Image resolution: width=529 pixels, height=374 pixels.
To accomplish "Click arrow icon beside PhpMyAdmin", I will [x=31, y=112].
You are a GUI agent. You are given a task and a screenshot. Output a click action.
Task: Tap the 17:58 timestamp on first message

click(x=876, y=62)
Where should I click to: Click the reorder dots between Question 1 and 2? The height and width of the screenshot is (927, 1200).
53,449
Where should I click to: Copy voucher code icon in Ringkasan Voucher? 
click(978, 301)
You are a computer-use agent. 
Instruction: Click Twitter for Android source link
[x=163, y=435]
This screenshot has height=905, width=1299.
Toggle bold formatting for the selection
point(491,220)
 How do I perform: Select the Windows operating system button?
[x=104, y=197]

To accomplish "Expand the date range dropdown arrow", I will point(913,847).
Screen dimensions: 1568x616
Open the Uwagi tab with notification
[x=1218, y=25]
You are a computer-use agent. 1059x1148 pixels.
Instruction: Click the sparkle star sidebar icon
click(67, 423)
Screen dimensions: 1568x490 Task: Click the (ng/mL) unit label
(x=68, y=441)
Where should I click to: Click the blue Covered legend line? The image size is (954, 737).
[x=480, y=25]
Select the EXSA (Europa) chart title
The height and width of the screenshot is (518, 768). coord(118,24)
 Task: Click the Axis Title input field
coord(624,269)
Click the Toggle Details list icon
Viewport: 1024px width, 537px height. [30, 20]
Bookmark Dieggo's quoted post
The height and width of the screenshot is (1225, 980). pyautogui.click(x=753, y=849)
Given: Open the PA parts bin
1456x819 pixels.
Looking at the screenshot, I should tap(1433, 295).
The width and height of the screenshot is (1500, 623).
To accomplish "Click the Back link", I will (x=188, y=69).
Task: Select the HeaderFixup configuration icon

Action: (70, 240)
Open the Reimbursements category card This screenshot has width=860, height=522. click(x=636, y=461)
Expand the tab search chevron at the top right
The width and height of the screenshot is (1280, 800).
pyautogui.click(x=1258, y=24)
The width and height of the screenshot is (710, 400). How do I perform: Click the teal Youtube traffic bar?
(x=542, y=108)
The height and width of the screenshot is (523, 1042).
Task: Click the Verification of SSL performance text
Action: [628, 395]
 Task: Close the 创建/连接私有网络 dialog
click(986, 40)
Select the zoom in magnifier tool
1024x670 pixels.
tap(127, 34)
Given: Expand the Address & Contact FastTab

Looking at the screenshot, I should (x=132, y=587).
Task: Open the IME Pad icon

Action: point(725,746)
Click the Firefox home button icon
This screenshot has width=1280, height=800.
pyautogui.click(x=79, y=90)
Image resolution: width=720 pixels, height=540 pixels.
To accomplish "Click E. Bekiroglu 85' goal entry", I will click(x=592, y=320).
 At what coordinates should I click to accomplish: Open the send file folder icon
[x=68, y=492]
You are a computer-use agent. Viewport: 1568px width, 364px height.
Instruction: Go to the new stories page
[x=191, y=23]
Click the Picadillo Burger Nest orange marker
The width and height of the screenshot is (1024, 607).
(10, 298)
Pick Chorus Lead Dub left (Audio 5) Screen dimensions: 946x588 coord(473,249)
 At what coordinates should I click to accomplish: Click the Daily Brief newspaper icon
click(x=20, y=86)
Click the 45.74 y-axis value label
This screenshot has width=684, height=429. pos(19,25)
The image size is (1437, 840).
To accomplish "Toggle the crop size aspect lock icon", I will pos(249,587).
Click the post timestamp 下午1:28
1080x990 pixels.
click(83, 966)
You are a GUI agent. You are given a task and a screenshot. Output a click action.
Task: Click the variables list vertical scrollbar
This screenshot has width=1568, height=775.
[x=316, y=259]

WHAT TO PRODUCE: Show me all lines in the records that contain "resolution".

REPLY TO THE TASK:
Image resolution: width=529 pixels, height=374 pixels.
Image resolution: width=720 pixels, height=540 pixels.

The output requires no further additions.